Eartha was down for renovations when we were there, so she was more like "The Day The Earth Stood Still".
The DeLorme Company likes to call itself "the longtime leader in innovative mapping and GPS solutions for commercial and government markets." In other words, they make maps and world is their oyster. Their "world" headquarters are in the picturesque Maine coast town of Yarmouth, just down the road apiece from L.L. Bean's flagship store. To put their company on the, er, map, they built a honey of an eccentric roadside attraction: the world's largest revolving/rotating globe, housed inside a 3-story glass atrium.

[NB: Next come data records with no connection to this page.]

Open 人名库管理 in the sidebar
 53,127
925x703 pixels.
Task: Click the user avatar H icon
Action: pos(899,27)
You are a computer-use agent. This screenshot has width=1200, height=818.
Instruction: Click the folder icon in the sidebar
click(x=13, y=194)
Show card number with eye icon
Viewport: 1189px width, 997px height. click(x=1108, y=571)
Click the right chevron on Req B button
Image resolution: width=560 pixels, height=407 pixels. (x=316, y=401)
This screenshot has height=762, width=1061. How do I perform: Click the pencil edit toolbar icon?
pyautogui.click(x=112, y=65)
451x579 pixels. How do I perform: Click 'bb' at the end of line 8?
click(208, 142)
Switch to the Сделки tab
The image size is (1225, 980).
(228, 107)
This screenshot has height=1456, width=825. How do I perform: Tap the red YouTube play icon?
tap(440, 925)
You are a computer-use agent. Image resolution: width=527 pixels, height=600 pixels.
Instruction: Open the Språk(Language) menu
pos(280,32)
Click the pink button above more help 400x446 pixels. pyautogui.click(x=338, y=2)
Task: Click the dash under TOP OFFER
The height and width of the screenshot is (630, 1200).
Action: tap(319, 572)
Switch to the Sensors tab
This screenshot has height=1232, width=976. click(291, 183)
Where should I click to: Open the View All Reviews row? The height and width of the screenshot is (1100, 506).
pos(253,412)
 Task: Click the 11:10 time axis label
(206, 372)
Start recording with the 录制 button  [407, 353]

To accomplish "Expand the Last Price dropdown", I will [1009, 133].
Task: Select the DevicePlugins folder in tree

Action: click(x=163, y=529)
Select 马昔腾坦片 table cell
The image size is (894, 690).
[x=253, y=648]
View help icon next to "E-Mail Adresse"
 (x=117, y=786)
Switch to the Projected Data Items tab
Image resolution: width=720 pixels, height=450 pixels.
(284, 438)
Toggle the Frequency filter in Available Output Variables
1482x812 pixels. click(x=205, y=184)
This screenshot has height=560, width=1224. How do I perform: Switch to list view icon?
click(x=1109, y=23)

And it's not just a mook like me that says it's the biggest world in the world, it's got the Guinness Book of World's Records' seal of approval. The globe, known as Eartha (and built, one presumes, from an Eartha kit), measures 41 feet, 1 and 1/2 inches and it revolves on a specially designed mechanized cantilever arm. And just like the real thing, Eartha tilts at 23.5 degrees and rotates on its axis. Unlike the real thing, two electric motors do Eartha's spinning. All that largeness and rotating eventually take their toll, however, and Eartha has to be given a tune-up and makeover periodically. This was the case when we visited last fall, but we didn't mind. Even standing still, it was quite a sight to see. More recently, they say the renovations have made a world of difference and Eartha could be spinning again in world-class condition perhaps as soon as a couple of weeks from now.
So, if you'd like to see what the world is coming to, stop by DeLorme's. It's out of this world, it'll do you a world of good and you shouldn't miss it for the world. (And if you think those puns are awful, just be grateful this wasn't the world's largest Uranus).